Personal information
- Born: 14 July 1981 (age 44)

Chess career
- Country: Hungary
- Title: Grandmaster (2002)
- Peak rating: 2555 (April 2005)

= Ádám Horváth =

Hungarian chess grandmaster (born 1981)

Ádám Horváth (born 14 July 1981) is a Hungarian chess Grandmaster (GM) (2002), Hungarian Chess Championship winner (2015), European Junior Chess Championship winner (2000).

==Biography==
Ádám Horváth was a multiple medalist of the Hungarian Youth Chess Championships, including gold (1996, U16 age group), silver (1995, U14 age group) and bronze (1997, U16 age group). From 1993 to 2001 he has repeatedly represented Hungary at the European Youth Chess Championship and World Youth Chess Championships in various age groups. Ádám Horváth achieved his best result in 2000, in Avilés, when he won European Junior Chess Championship in U20 age group.

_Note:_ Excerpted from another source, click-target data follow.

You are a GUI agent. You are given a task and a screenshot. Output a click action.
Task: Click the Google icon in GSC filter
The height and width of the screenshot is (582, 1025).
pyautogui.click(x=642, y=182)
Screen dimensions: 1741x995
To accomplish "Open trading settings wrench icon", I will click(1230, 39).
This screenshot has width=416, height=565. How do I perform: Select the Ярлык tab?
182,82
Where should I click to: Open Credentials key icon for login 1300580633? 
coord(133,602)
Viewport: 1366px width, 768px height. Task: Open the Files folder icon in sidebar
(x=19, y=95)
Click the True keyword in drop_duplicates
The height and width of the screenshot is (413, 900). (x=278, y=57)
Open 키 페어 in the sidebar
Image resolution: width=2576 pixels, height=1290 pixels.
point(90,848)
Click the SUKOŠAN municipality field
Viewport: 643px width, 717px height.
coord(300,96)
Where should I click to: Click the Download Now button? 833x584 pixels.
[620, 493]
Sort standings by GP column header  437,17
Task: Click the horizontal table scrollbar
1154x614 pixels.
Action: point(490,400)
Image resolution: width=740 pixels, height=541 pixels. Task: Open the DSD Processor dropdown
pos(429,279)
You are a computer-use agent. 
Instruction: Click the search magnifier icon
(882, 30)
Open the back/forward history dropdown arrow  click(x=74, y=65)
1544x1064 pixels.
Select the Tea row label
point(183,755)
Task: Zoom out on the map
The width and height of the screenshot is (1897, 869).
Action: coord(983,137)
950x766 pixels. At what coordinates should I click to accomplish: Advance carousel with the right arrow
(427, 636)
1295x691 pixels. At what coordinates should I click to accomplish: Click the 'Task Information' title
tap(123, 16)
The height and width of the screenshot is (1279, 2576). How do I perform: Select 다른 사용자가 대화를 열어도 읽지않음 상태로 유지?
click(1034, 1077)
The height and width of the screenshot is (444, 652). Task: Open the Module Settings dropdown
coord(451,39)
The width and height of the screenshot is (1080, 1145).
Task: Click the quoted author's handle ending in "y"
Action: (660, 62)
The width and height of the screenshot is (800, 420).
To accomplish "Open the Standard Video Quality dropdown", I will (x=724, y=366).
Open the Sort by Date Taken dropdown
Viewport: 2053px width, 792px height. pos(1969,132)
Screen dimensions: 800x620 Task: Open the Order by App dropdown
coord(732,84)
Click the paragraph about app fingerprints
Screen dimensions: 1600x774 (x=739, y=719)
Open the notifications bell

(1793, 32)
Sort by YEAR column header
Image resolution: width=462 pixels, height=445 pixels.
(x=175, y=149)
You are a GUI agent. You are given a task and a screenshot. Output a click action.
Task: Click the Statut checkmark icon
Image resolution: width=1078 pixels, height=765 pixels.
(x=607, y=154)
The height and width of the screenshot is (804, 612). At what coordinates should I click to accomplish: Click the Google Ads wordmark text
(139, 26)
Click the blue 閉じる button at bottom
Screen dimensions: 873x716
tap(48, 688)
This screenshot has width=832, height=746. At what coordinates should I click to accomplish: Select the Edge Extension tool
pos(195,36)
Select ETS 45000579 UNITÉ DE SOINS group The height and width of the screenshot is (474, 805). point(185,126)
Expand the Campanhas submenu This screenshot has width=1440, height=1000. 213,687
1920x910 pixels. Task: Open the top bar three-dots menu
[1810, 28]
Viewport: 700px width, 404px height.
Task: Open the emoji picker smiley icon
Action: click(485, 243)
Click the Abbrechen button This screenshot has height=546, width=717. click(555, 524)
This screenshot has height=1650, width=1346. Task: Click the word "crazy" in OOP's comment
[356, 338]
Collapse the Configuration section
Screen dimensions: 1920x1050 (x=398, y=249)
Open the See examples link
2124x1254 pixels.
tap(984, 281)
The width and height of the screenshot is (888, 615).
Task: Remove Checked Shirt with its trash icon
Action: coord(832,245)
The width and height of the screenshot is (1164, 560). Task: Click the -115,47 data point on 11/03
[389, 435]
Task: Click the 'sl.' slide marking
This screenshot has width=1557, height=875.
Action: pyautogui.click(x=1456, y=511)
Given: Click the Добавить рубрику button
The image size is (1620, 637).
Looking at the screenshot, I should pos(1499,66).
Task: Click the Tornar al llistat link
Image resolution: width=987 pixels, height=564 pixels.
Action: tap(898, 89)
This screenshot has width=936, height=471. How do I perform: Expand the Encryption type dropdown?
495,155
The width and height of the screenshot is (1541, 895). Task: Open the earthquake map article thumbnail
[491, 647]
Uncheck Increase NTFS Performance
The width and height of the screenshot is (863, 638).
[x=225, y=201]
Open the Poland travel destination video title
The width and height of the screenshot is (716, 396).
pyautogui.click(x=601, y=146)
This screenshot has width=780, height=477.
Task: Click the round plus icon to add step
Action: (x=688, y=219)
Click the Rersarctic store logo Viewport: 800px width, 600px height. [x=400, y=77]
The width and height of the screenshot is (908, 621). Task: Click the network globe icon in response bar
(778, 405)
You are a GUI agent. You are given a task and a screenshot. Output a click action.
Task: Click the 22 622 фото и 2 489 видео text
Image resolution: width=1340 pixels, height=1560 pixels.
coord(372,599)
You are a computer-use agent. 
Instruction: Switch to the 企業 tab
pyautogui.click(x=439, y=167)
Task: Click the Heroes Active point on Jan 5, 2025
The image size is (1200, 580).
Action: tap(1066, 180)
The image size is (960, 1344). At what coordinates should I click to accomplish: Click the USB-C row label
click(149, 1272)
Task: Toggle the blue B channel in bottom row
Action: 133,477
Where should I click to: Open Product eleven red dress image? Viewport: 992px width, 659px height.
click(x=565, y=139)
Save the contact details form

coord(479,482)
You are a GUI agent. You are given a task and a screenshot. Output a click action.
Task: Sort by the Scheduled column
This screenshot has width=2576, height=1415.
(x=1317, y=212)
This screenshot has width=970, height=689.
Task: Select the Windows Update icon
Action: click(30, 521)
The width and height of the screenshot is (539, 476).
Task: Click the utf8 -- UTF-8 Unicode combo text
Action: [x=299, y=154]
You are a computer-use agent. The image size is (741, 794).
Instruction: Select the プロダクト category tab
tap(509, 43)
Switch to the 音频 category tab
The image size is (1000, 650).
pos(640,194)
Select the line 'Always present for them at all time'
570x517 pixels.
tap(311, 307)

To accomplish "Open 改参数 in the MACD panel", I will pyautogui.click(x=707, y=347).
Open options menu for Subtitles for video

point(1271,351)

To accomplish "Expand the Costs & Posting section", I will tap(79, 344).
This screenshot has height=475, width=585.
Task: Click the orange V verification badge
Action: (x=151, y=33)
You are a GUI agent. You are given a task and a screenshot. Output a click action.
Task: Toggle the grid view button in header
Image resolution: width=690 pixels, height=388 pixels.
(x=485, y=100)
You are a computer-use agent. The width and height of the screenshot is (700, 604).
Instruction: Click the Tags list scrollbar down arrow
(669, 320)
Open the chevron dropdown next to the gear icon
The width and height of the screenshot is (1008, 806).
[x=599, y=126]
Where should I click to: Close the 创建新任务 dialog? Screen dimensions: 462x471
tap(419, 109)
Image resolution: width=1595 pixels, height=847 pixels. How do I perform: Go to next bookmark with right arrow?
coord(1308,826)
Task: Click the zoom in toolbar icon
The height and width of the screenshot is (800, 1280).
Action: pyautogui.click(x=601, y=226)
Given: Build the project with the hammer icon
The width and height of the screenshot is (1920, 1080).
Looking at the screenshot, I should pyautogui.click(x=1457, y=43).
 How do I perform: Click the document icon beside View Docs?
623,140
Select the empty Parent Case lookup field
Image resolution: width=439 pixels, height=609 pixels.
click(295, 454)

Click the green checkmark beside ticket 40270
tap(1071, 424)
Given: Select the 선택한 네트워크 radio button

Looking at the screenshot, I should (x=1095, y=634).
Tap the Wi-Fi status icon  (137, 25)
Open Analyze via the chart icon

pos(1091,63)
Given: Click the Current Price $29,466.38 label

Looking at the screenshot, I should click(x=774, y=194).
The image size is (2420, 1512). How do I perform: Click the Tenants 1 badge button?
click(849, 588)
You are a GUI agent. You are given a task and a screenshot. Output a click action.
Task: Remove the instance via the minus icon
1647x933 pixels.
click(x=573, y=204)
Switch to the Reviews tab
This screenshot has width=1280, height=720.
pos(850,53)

In 2007, he won the silver medal in the Hungarian Chess Championship, losing to Ferenc Berkes in the single-elimination tournament final. In 2015, Ádám Horváth won the Hungarian Chess Championship.

Ádám Horváth is winner of many international chess tournaments, including Paks (1998), Szentgotthárd (2001), Zalakaros (2002), Condom (2003), Harkány (2003, 2004), Balatonlelle (2004), Davos (2004), Balaguer (2005), Metz (2009).

Ádám Horváth played in 2006 for Hungary in the Chess Olympiad, at the second reserve board in the 37th Chess Olympiad in Turin (+0, =4, -0).

In 2002, he was awarded the FIDE Grandmaster (GM) title.